出会い系サイトに登録した

年齢イコール彼氏いない歴の女がここに一人いる。傍らには何時買ったのかも覚えていない、健康飲料。百円ショップで購入したイヤホンは片方の銅線が千切れていた。

スタイルにも顔かたちにも自信がない。性格が明るい方でない事も重々承知だ。カラッとした太陽に割られた海の潮風が鼻孔を擽る時でさえ、内でくすぶる陰鬱な黒塊はドロドロと液状化し、口から吐き出される。高らかなるウミネコの嘲笑が私の魂を平手打ちする。勘弁してくれ。私の腸は既に絞殺されているのだ。
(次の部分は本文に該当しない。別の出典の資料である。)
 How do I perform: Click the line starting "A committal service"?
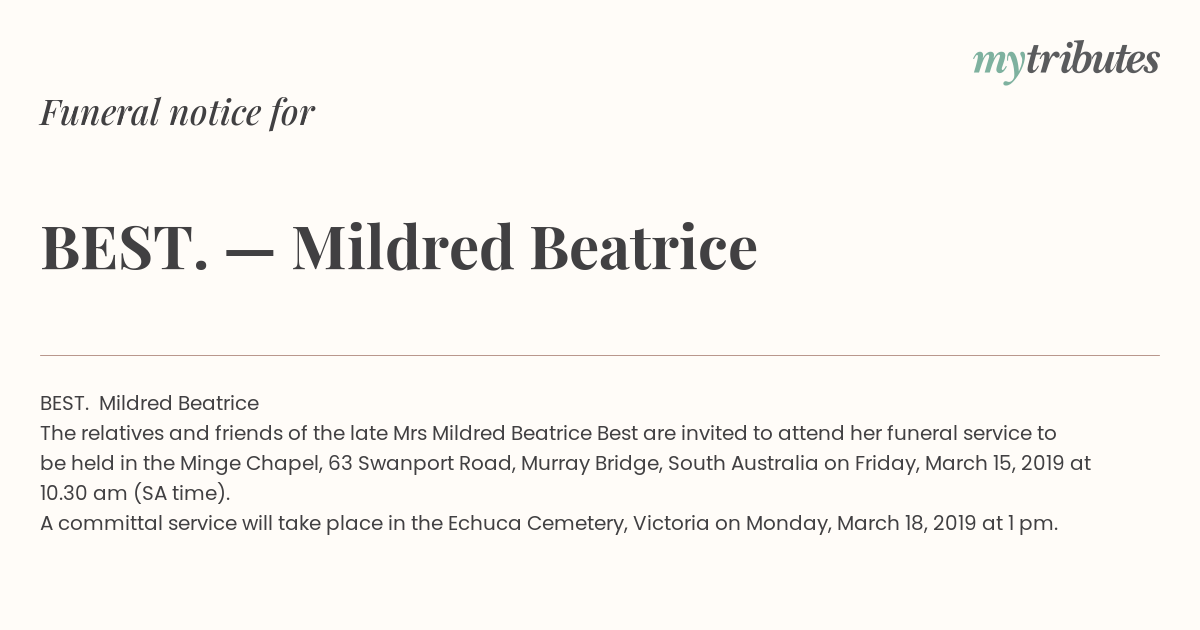pyautogui.click(x=549, y=523)
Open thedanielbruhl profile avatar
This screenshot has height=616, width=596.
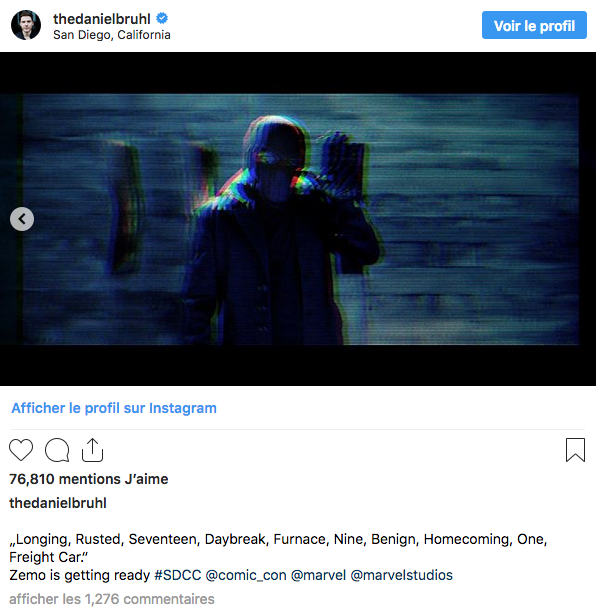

こんなわけで私は一人では生きられない。誰かに依存したい。誰かに甘えたい。寄りかかっていたい。自分の足では立ち上がれない。煙草を吸いながら甘い自傷に浸っている内、ふと、記憶の無限遠方で人工灯が透けて見えた。丸くて優しいその立ち姿は、まぎれもなくパパとママだ。途端に、ほっぺがフニフニと潰れる感覚。懐郷と哀愁とで涙が止まらなくなってきた。ぽた、と一滴の涙がこぼれる。ああ、みっともない、涙で救えるのは自分だけだ。シンジくんだって言っていたじゃあないか。わずかに残る学生然とした自制心に発破をかけつつも、有り余る動物然とした無秩序と混沌が私に襲い掛かる。結局その日は涙が止まらなかった。
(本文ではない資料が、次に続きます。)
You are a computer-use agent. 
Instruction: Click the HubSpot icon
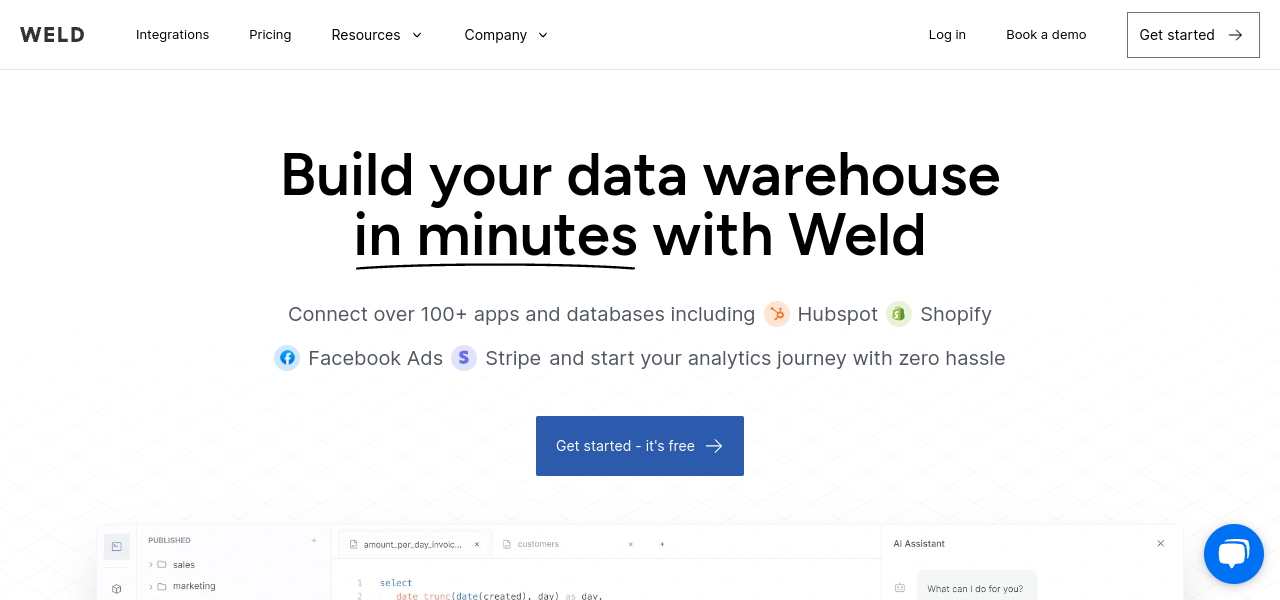[x=777, y=314]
こんな自堕落にそろそろ居心地の良さを覚えてきたあたりで、私は出会い系に登録した。出会い系なんて”そういう”男の人で溢れているだろう。ひどく空虚でデカダンスなラブになるだろうが、それでも、何か満たされる感覚を与えてくれるならば誰でも良かった。事実、自暴自棄が予測した軌跡は正確だった。

初めてのデートは新宿駅で待ち合わせだった。ちらちらと時計を確認しつつ気だるげに歩む彼は、遠目から見ると普通のサラリーマンで、近くで見ても普通のサラリーマンだった。自分の遅刻を詫びる素振りも見せなかったけれど、そもそも相手は誰でもよかったのでまぁ、いいかと思った。けれど、プロフィール写真に写っていたのが虚栄の美男子だと知った瞬間は少しだけ落胆した。身長も自己申告より10cmは低い。あーあ。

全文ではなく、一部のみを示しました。